Hitler had intended around this time to move back to Vinnitsa. But the postponement of ‘Citadel’, the precarious situation in the Mediterranean, and problems with his own health made him decide suddenly to return from a short stay at the Wolf’s Lair to the Obersalzberg.139 He remained there until the end of June. During his weeks in the Bavarian Alps, the Ruhr district, Germany’s industrial heartland, continued to suffer devastation from the skies. In May there had been spectacular attacks on the big dams that supplied the area’s water. Had they been sustained, the damage done would have been incalculable. As it was, the dams could be repaired. Since the ‘dam-buster’ raids, the major cities of Duisburg, Düsseldorf, Bochum, Dortmund, and Wuppertal-Barmen had been laid waste in intensive night bombardment. The inadequacy of the air-defences was all too apparent. Hitler continued to vent his bile on Göring and the Luftwaffe.140 But his own powerlessness to do anything about it was exposed. Goebbels at least showed his face, touring the bombed-out cities, speaking at a memorial service in his home town of Elberfeld, and at a big rally in Dortmund.141 Hitler stayed in his alpine idyll. The Propaganda Minister thought a visit by the Führer pyschologically important for the population of the Ruhr. Though Goebbels had been impressed by the positive response he had encountered during his staged tour, more realistic impressions of morale provided in SD reports painted a different picture. Anger at the regime’s failure to protect them was widespread. The ‘Heil Hitler’ greeting had almost disappeared. Hostile remarks about the regime, and about Hitler personally, were commonplace.142

Hitler promised Goebbels towards the end of June that he would pay an extended visit to the devastated area. It was to take place ‘the next week, or the week after that’. Hitler knew only too well that this was out of the question. He had by then scheduled the beginning of ‘Citadel’ for the first week in July. And he expected the Allied landing off the Italian coast at any time. The human suffering of the Ruhr population had, ultimately, little meaning for him. ‘As regrettable as the personal losses are,’ he told Goebbels, ‘they have unfortunately to be taken on board in the interest of a superior war-effort (Kriegführung).’143

While on the Obersalzberg, Hitler was chiefly preoccupied with the prospect of an imminent invasion by the Allies in the south, and the approaching ‘Citadel’ offensive in the east.

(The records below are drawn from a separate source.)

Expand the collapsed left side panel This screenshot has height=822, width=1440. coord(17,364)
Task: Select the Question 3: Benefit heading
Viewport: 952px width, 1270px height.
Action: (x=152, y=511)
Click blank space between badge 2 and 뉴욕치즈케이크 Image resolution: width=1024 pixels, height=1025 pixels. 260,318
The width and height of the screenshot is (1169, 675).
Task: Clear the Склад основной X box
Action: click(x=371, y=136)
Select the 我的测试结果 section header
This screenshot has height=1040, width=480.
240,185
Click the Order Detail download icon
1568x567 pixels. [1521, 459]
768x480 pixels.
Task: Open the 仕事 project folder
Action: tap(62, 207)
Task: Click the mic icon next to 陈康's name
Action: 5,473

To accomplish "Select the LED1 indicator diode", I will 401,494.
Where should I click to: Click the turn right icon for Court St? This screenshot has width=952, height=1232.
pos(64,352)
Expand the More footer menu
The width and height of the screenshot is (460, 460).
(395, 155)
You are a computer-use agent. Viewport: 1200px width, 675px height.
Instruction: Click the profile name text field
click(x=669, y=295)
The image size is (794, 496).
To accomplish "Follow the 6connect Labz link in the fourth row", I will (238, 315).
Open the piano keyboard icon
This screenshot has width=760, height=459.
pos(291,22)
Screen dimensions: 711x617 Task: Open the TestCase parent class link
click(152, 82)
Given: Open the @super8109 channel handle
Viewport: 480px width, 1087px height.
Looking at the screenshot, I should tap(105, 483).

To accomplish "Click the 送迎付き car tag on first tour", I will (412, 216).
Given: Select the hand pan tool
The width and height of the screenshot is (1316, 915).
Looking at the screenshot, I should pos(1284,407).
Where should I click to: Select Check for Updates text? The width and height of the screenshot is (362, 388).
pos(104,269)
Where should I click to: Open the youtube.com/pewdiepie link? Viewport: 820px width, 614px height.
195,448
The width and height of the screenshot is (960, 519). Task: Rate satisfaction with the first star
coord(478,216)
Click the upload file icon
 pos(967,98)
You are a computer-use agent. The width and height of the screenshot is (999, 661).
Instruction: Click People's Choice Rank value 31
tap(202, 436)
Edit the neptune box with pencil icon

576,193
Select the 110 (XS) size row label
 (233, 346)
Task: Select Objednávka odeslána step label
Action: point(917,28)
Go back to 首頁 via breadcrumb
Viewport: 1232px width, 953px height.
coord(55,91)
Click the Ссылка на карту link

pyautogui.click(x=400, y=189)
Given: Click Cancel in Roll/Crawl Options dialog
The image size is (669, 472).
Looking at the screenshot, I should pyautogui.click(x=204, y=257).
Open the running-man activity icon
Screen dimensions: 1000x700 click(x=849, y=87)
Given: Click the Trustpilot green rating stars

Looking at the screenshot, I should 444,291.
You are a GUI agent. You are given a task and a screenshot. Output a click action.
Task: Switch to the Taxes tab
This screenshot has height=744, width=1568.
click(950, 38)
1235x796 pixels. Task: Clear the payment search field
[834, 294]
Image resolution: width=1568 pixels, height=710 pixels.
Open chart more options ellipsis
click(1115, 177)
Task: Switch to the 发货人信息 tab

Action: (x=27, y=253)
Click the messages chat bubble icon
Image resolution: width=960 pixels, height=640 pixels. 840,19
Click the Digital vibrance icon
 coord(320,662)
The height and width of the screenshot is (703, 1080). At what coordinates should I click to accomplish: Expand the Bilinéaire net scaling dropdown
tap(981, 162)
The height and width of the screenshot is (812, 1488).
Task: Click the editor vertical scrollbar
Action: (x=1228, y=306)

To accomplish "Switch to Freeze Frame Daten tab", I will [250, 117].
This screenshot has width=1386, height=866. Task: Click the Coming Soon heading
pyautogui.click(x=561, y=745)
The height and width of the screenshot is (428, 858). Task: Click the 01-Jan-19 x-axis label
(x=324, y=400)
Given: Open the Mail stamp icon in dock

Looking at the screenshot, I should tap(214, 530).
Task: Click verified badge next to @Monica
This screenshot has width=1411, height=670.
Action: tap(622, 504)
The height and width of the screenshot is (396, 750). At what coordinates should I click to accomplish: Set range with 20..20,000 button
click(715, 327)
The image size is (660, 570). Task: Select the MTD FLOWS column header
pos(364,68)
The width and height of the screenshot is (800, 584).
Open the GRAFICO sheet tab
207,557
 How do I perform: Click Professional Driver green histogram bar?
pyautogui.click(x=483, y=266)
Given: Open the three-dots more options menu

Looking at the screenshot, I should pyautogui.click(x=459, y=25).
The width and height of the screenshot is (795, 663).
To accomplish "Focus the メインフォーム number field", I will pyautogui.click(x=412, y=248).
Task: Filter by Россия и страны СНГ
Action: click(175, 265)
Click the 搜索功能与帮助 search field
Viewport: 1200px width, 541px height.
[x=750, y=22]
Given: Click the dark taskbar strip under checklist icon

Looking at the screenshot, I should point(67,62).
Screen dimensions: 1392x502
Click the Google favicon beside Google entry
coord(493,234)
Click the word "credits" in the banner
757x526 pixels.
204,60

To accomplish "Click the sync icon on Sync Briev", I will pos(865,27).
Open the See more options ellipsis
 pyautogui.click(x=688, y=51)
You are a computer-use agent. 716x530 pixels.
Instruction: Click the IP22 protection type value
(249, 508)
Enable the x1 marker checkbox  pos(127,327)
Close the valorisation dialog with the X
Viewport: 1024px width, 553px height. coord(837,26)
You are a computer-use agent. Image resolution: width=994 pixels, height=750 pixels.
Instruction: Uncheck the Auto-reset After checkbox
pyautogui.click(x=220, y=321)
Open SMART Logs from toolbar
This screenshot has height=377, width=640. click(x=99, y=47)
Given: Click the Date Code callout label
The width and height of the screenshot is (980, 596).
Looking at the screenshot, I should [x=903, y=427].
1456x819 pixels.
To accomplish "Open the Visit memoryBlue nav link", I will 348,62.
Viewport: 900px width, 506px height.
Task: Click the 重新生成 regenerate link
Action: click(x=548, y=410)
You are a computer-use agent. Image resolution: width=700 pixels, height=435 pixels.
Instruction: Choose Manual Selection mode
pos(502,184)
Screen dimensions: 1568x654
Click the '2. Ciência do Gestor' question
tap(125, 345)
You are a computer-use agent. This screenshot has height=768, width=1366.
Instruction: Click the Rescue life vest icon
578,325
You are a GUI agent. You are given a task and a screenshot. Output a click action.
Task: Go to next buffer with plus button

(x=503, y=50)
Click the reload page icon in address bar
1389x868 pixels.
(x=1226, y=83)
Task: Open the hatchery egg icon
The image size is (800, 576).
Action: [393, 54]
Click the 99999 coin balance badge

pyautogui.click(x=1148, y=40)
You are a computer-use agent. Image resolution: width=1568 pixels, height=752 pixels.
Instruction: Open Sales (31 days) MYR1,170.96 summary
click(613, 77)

He still thought that the Allied landing would come in Sardinia. Sicily was in his view secure enough, and could be held. (Since most of the island’s defenders were Italian, Hitler must have been either less confident than he seemed, or have amended his normally scathing assessment of the Italian armed forces.) He was determined not to retreat from Italy. There would be no withdrawal as far as the Po Valley, even were the Italians to pull out of the war. It was the first rule of the German conduct of war to fight away from the homeland. He thought the Italians more likely to give in bit by bit in deals with the enemy than to capitulate outright. His confidence in Mussolini had finally evaporated. It would be different, he thought, were the Duce still young and fit. But he was old and worn out. The royal family could not be trusted an inch. And — he added a characteristic last reflection — the Jews had not been done away with (beseitigt) in Italy, whereas in Germany (as Goebbels summarized) ‘we can be very glad that we have followed a radical policy. There are no Jews behind us who could inherit from us.’144

As the war had turned remorselessly against Germany, the beleaguered Führer had reverted ever more to his obsession with Jewish responsibility for the conflagration. In his Manichean world-view, the fight to the finish between the forces of good and evil — the Aryan race and the Jews — was reaching its climax. There could be no relenting in the struggle to wipe out Jewry.